International Association
for Cryptologic Research

CryptoDB

Moumita Dutta

Publications

Year
Venue
Title
2024
PKC
Succinct Verification of Compressed Sigma Protocols in the Updatable SRS setting
We propose protocols in the Compressed Sigma Protocol framework that achieve a succinct verifier. Towards this, we construct a new inner product argument and cast it in the Compressed Sigma Protocol (CSP) framework as a protocol for opening a committed linear form, achieving logarithmic verification. We then use our succinct-verifier CSP to construct a zero-knowledge argument for circuit satisfiability (under the discrete logarithm assumption in bilinear groups) in the updatable Structured Reference String (SRS) setting that achieves $O(\log n)$ proof size and $O(\log n)$ verification complexity. Our circuit zero-knowledge protocol has concretely better proof/prover/verifier complexity compared to the the state-of-the-art protocol in the updatable setting under the same assumption. Our techniques of achieving verifier-succinctness in the compression framework is of independent interest. We then show a commitment scheme for committing to group elements using a structured commitment key. We construct protocols to open a committed homomorphism on a committed vector with verifier succinctness in the designated verifier setting. This has applications in making the verifier in compressed sigma protocols for bilinear group arithmetic circuits, succinct.
2024
ASIACRYPT
Compute, but Verify: Efficient Multiparty Computation over Authenticated Inputs
Traditional notions of secure multiparty computation (MPC) allow mutually distrusting parties to jointly compute a function over their private inputs, but typically do not specify how these inputs are chosen. Motivated by real-world applications where corrupt inputs could adversely impact privacy and operational legitimacy, we consider a notion of authenticated MPC where the inputs are authenticated (for instance, signed using a digital signature) by some certification authority.
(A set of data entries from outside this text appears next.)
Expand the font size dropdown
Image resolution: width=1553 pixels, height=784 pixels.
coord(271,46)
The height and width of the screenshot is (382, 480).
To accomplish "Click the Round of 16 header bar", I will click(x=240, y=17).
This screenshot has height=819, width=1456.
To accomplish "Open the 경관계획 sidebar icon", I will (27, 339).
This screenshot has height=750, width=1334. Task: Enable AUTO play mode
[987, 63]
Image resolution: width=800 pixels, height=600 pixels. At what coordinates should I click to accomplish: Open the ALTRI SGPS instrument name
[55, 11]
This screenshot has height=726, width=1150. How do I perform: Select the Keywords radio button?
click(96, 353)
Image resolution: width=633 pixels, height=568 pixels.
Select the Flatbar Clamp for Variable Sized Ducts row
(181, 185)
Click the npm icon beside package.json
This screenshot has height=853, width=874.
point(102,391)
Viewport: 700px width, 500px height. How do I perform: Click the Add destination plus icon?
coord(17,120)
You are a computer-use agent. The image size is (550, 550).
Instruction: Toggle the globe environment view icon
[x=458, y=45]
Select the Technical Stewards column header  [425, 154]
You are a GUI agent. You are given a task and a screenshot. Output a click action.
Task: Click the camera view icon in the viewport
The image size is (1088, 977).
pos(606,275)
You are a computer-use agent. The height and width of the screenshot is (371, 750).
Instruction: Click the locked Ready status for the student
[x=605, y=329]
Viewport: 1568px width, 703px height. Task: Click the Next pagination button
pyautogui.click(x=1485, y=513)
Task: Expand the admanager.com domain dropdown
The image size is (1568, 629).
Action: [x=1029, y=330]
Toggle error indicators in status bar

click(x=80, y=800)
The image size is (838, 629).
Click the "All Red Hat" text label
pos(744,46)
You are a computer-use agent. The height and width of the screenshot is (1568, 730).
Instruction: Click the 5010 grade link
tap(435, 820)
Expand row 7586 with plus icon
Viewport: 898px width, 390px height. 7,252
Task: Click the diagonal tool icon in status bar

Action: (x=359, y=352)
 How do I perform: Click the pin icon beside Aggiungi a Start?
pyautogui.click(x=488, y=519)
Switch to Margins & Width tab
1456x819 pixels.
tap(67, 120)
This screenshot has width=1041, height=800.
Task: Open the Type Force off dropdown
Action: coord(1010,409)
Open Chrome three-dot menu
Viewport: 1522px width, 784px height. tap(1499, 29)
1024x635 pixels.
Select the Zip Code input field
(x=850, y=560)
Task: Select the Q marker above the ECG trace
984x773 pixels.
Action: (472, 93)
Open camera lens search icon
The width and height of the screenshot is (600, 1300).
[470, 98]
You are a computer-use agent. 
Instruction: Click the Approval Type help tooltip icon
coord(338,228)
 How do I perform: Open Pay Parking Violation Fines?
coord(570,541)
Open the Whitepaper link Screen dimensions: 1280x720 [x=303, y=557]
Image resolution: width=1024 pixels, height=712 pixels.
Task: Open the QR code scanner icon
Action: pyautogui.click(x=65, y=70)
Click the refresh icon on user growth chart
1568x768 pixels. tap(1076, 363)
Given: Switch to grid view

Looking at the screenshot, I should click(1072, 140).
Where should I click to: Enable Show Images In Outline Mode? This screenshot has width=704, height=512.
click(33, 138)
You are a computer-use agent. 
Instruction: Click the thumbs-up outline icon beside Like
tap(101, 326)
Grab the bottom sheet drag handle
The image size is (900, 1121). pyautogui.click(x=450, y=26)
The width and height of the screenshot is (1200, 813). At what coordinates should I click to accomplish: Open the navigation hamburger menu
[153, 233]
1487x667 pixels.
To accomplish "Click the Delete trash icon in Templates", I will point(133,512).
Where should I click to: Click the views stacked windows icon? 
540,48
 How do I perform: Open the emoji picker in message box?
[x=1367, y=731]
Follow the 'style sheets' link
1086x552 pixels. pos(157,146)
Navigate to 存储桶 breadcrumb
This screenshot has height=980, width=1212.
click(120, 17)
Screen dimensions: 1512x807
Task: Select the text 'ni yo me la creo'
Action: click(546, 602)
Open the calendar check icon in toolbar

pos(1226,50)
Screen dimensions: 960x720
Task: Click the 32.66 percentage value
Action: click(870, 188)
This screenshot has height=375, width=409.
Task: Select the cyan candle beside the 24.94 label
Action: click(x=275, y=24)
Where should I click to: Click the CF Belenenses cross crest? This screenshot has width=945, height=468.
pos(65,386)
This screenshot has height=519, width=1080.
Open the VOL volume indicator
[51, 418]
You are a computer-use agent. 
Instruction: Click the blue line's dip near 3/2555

We propose a generic and efficient compiler that transforms any linear secret sharing based honest-majority MPC protocol into one with input authentication. Our compiler achieves an ideal notion of authenticated MPC equipped with stronger and more desirable security guarantees than those considered in prior works, while incurring significantly lower computational costs and competitive communication overheads when compared to existing solutions. In particular, we entirely avoid the (potentially expensive) protocol-specific techniques and pre-processing requirements that are inherent to these solutions. For certain corruption thresholds, our compiler additionally preserves the stronger identifiable abort security of the underlying MPC protocol. No existing solution for authenticated MPC achieves this regardless of the corruption threshold. Along the way, we make several technical contributions that are of independent interest. This includes the notion of distributed proofs of knowledge and concrete realizations of the same for several relations of interest, such as proving knowledge of many popularly used digital signature schemes, and proving knowledge of opening of a Pedersen commitment.